Tarea:
Escribe la continuación del fragmento sobre la Misa y la reforma litúrgica de Lutero, empezando justo después de su última oración.
··· Fragmento proporcionado ···
La Misa del sacerdote solo en la cual él es el único que comulga es, pues, un acto público, un sacrificio del mismo valor que todo sacrificio de la Misa y soberanamente útil al sacerdote y a todas las almas. Por eso, la Misa privada es algo recomendado y deseado por la Iglesia.

Éstos son los principios que dan origen a las oraciones, a los cantos y a los ritos que han hecho de la Misa Latina una verdadera joya cuya piedra preciosa es el Canon. No puede leerse sin emoción lo que acerca de eso dijo el Concilio de Trento: "Como conviene tratar santamente las cosas santas y como ese Sacrificio es la más santa de todas, para que fuese ofrecido y recibido dignamente la Iglesia Católica instituyó muchos siglos atrás el santo Canon, de tanta pureza y tan libre de error que nada hay en él que no exhale santidad y piedad exterior y que no eleve hacia Dios a los espíritus de quienes se ofrecen. En efecto, se compone de las palabras mismas del Señor, de las tradiciones de los Apóstoles y de las piadosas instrucciones de los Santos Pontífices" (Sesión XXII, cap. 4).

Veamos ahora cómo Lutero realizó su Reforma, es decir, su misa evangélica, como él mismo la llama, y con qué espíritu. Para eso recurriremos a una obra de León Cristiani que data de 1910 y que, por tanto, está libre de que se sospeche alguna influencia de las reformas actuales. Esa obra se titula Del Luteranismo al Protestantismo. Nos interesa por las citas que trae de Lutero o de sus discípulos sobre el tema de la Reforma litúrgica.

Ese estudio es muy instructivo, ya que Lutero no vacila en manifestar el espíritu liberal que lo anima. "Ante todo —escribe—suplico amigablemente (...) a todos los que quieran examinar o seguir la presente ordenanza del servicio divino, no ver en ella una ley obligatoria que por ello esclavice a ninguna conciencia. Que cada uno la adopte cuando, donde y como le plazca. Así lo quiere la libertad cristiana" (p. 314).

"El culto se dirigía a Dios como homenaje; de ahora en adelante se dirigirá al hombre para consolarlo e iluminarlo. El sacrificio ocupaba el primer lugar; ahora lo suplantará el sermón" (p. 312).

¿Qué piensa Lutero del sacerdocio? En su obra sobre la misa privada busca demostrar que el sacerdocio católico es una invención del demonio. Para ello invoca un principio, en lo sucesivo fundamental: "Lo que no está en la Escritura es un agregado de Satanás. Ahora bien, la Escritura no conoce el sacerdocio visible. No conoce más que un sacerdote, un Pontífice, el único: Cristo. Con Cristo todos somos sacerdotes. El sacerdocio es a la vez único y universal. ¡Qué locura querer acapararlo para unos pocos! ... Toda distinción jerárquica entre los cristianos es digna del Anticristo. Por lo tanto, malditos sean los pretendidos sacerdotes" (p. 269).
··· Material proporcionado ···
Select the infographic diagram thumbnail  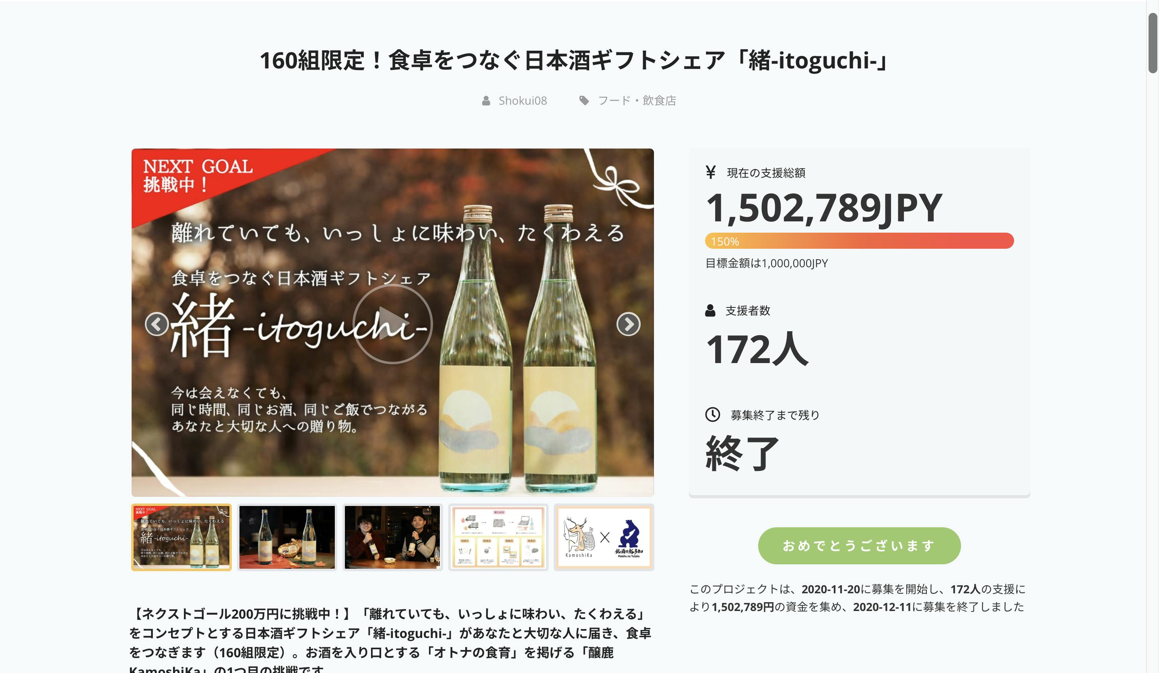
···
Resultado:
En 1520 escribe su Manifiesto a la nobleza cristiana de Alemania en el cual ataca a los "Romanistas" y pide un Concilio libre.

"La primera muralla alzada por los Romanistas" es la distinción entre clérigos y laicos. "Se ha descubierto —dice— que el papa, los obispos, los sacerdotes y los monjes componen el estado eclesiástico, en tanto que los príncipes, los señores, los artesanos y los campesinos forman el estado secular. Eso es una pura invención y una mentira. En verdad, todos los cristianos son el estado eclesiástico, entre ellos no hay más diferencia que la de la función... Si el papa o un obispo da la unción, hace tonsuras, ordena, consagra, se viste de distinta forma que los laicos, puede hacer que tramposos o ídolos sean ungidos, pero no puede hacer un cristiano ni un eclesiástico... todo lo que sale del bautismo puede jactarse de ser consagrado sacerdote, obispo y papa, aunque no convenga a todos ejercer esa función" (pp. 148-149).

De esa doctrina Lutero saca consecuencias contra el hábito eclesiástico y contra el celibato. Él mismo y sus discípulos dan el ejemplo: abandonan el celibato y se casan.

¡Cuántos hechos derivados de las Reformas del Vaticano II se asemejan a las conclusiones de Lutero!: el abandono del hábito religioso y eclesiástico, los numerosos matrimonios aprobados por la Santa Sede, o sea la ausencia de todo carácter distintivo entre el sacerdote y el laico. Ese igualitarismo se manifestará en la atribución de funciones litúrgicas hasta ahora reservadas a los sacerdotes.

La supresión de las órdenes menores y del subdiaconado, el matrimonio de los diáconos, contribuyen al concepto puramente administrativo del sacerdote y a la negación del carácter sacerdotal: la ordenación se orienta hacia el servicio de la comunidad y ya no hacia el sacrificio, que es lo único que justifica la concepción católica del sacerdocio.

Los sacerdotes obreros, sindicalistas, o que buscan un empleo remunerado por el Estado, contribuyen también a hacer desaparecer toda distinción. Van más lejos que Lutero.

El segundo error doctrinal grave de Lutero será consecuencia del primero y estará fundado también en su primer principio: la fe o la confianza es lo que salva, y no las obras, así como niega el acto sacrificial que es esencialmente la Misa católica.

Para Lutero la misa puede ser un sacrificio de alabanza, es decir, un acto de alabanza, de acción de gracias, pero para nada un sacrificio expiatorio en el que se renueva y se aplica el sacrificio de la Cruz.

Al hablar de las perversiones del culto en los conventos, decía: "El elemento principal de su culto, la misa, sobrepasa toda impiedad y toda abominación, hacen de eso un sacrificio y una obra buena. Aunque no hubiese otro motivo para dejar el hábito, para salir del convento, para romper los votos, ése solo bastaría ampliamente" (p. 258).

La misa es una "sinaxis", una comunión. La Eucaristía ha estado sometida a una triple y lamentable cautividad: se ha retaceado a los laicos el uso del Cáliz, se ha impuesto como dogma la opinión inventada por los tomistas de la transubstanciación, se ha hecho de la misa un sacrificio.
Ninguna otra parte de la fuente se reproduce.